Work required = Copy the records below line for line, with no changes.

Interface element records =
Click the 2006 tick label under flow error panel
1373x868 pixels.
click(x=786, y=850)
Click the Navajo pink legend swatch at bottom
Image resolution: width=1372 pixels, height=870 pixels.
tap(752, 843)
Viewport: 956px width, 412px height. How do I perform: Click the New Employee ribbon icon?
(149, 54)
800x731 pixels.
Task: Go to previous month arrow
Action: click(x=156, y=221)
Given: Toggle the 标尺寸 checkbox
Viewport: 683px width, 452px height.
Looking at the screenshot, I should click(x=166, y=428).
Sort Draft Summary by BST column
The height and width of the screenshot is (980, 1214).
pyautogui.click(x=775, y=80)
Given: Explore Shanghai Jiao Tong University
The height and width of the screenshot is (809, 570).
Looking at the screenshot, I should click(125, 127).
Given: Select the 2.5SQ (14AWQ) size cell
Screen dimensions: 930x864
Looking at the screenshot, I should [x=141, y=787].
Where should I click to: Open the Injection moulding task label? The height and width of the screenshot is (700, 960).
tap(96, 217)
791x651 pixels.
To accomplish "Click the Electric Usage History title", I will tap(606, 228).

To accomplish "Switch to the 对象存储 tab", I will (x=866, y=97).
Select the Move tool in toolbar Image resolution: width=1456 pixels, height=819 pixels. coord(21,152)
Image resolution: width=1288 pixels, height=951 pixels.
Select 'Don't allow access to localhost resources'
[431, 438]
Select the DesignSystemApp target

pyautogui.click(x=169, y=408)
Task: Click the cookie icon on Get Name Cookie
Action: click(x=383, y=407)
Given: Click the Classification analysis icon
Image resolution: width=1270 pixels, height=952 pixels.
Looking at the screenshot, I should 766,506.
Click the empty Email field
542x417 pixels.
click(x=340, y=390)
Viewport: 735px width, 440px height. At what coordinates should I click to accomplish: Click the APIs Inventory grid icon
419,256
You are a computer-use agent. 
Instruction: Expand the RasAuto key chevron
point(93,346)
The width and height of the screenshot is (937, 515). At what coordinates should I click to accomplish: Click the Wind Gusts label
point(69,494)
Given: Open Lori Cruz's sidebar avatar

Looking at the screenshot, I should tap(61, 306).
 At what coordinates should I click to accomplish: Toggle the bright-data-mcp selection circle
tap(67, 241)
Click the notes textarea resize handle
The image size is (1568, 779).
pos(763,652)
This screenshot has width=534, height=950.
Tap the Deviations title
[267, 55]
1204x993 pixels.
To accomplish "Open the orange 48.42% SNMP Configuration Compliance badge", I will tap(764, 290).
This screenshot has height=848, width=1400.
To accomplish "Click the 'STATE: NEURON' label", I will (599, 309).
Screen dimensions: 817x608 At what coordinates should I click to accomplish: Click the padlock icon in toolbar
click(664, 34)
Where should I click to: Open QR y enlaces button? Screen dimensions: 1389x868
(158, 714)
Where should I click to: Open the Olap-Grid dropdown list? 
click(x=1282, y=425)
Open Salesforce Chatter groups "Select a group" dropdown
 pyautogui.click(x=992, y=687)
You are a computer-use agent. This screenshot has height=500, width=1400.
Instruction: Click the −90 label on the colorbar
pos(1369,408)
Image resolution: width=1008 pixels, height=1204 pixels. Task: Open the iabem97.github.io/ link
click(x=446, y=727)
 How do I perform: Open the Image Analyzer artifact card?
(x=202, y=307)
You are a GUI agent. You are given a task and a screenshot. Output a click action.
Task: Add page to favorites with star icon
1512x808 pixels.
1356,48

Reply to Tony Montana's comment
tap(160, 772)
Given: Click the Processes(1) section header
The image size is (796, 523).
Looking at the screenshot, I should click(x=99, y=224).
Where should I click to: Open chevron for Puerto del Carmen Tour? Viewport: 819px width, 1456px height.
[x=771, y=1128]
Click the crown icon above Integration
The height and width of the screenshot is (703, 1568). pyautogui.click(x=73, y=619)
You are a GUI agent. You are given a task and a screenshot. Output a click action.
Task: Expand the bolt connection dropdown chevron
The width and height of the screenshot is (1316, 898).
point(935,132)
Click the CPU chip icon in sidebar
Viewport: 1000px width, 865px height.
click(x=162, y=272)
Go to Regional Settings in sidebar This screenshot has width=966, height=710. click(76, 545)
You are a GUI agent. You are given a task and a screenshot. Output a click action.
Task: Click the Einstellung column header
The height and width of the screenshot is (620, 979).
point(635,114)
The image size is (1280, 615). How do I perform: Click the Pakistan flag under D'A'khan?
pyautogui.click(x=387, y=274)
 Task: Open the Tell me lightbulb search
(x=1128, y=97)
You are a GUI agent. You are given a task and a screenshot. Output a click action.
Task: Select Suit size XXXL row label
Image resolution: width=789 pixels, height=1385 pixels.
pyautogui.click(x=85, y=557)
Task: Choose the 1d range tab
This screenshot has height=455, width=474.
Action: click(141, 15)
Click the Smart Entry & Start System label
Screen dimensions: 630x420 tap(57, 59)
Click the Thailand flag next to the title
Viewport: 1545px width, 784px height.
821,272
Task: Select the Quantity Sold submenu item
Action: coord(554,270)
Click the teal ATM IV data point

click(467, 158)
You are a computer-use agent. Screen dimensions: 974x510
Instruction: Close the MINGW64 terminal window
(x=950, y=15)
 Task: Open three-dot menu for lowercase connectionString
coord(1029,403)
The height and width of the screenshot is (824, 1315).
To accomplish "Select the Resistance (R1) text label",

Finished answer =
Click the 2006 tick label under flow error panel
1373x868 pixels.
click(x=786, y=850)
Click the Navajo pink legend swatch at bottom
Image resolution: width=1372 pixels, height=870 pixels.
tap(752, 843)
Viewport: 956px width, 412px height. How do I perform: Click the New Employee ribbon icon?
(149, 54)
800x731 pixels.
Task: Go to previous month arrow
Action: click(x=156, y=221)
Given: Toggle the 标尺寸 checkbox
Viewport: 683px width, 452px height.
Looking at the screenshot, I should click(x=166, y=428).
Sort Draft Summary by BST column
The height and width of the screenshot is (980, 1214).
pyautogui.click(x=775, y=80)
Given: Explore Shanghai Jiao Tong University
The height and width of the screenshot is (809, 570).
Looking at the screenshot, I should click(125, 127).
Given: Select the 2.5SQ (14AWQ) size cell
Screen dimensions: 930x864
Looking at the screenshot, I should [x=141, y=787].
Where should I click to: Open the Injection moulding task label? The height and width of the screenshot is (700, 960).
tap(96, 217)
791x651 pixels.
To accomplish "Click the Electric Usage History title", I will tap(606, 228).

To accomplish "Switch to the 对象存储 tab", I will (x=866, y=97).
Select the Move tool in toolbar Image resolution: width=1456 pixels, height=819 pixels. coord(21,152)
Image resolution: width=1288 pixels, height=951 pixels.
Select 'Don't allow access to localhost resources'
[431, 438]
Select the DesignSystemApp target

pyautogui.click(x=169, y=408)
Task: Click the cookie icon on Get Name Cookie
Action: click(x=383, y=407)
Given: Click the Classification analysis icon
Image resolution: width=1270 pixels, height=952 pixels.
Looking at the screenshot, I should 766,506.
Click the empty Email field
542x417 pixels.
click(x=340, y=390)
Viewport: 735px width, 440px height. At what coordinates should I click to accomplish: Click the APIs Inventory grid icon
419,256
You are a computer-use agent. 
Instruction: Expand the RasAuto key chevron
point(93,346)
The width and height of the screenshot is (937, 515). At what coordinates should I click to accomplish: Click the Wind Gusts label
point(69,494)
Given: Open Lori Cruz's sidebar avatar

Looking at the screenshot, I should tap(61, 306).
 At what coordinates should I click to accomplish: Toggle the bright-data-mcp selection circle
tap(67, 241)
Click the notes textarea resize handle
The image size is (1568, 779).
pos(763,652)
This screenshot has width=534, height=950.
Tap the Deviations title
[267, 55]
1204x993 pixels.
To accomplish "Open the orange 48.42% SNMP Configuration Compliance badge", I will tap(764, 290).
This screenshot has height=848, width=1400.
To accomplish "Click the 'STATE: NEURON' label", I will (599, 309).
Screen dimensions: 817x608 At what coordinates should I click to accomplish: Click the padlock icon in toolbar
click(664, 34)
Where should I click to: Open QR y enlaces button? Screen dimensions: 1389x868
(158, 714)
Where should I click to: Open the Olap-Grid dropdown list? 
click(x=1282, y=425)
Open Salesforce Chatter groups "Select a group" dropdown
 pyautogui.click(x=992, y=687)
You are a computer-use agent. This screenshot has height=500, width=1400.
Instruction: Click the −90 label on the colorbar
pos(1369,408)
Image resolution: width=1008 pixels, height=1204 pixels. Task: Open the iabem97.github.io/ link
click(x=446, y=727)
 How do I perform: Open the Image Analyzer artifact card?
(x=202, y=307)
You are a GUI agent. You are given a task and a screenshot. Output a click action.
Task: Add page to favorites with star icon
1512x808 pixels.
1356,48

Reply to Tony Montana's comment
tap(160, 772)
Given: Click the Processes(1) section header
The image size is (796, 523).
Looking at the screenshot, I should click(x=99, y=224).
Where should I click to: Open chevron for Puerto del Carmen Tour? Viewport: 819px width, 1456px height.
[x=771, y=1128]
Click the crown icon above Integration
The height and width of the screenshot is (703, 1568). pyautogui.click(x=73, y=619)
You are a GUI agent. You are given a task and a screenshot. Output a click action.
Task: Expand the bolt connection dropdown chevron
The width and height of the screenshot is (1316, 898).
point(935,132)
Click the CPU chip icon in sidebar
Viewport: 1000px width, 865px height.
click(x=162, y=272)
Go to Regional Settings in sidebar This screenshot has width=966, height=710. click(76, 545)
You are a GUI agent. You are given a task and a screenshot. Output a click action.
Task: Click the Einstellung column header
The height and width of the screenshot is (620, 979).
point(635,114)
The image size is (1280, 615). How do I perform: Click the Pakistan flag under D'A'khan?
pyautogui.click(x=387, y=274)
 Task: Open the Tell me lightbulb search
(x=1128, y=97)
You are a GUI agent. You are given a task and a screenshot. Output a click action.
Task: Select Suit size XXXL row label
Image resolution: width=789 pixels, height=1385 pixels.
pyautogui.click(x=85, y=557)
Task: Choose the 1d range tab
This screenshot has height=455, width=474.
Action: click(141, 15)
Click the Smart Entry & Start System label
Screen dimensions: 630x420 tap(57, 59)
Click the Thailand flag next to the title
Viewport: 1545px width, 784px height.
821,272
Task: Select the Quantity Sold submenu item
Action: coord(554,270)
Click the teal ATM IV data point

click(467, 158)
You are a computer-use agent. Screen dimensions: 974x510
Instruction: Close the MINGW64 terminal window
(x=950, y=15)
 Task: Open three-dot menu for lowercase connectionString
coord(1029,403)
The height and width of the screenshot is (824, 1315).
To accomplish "Select the Resistance (R1) text label",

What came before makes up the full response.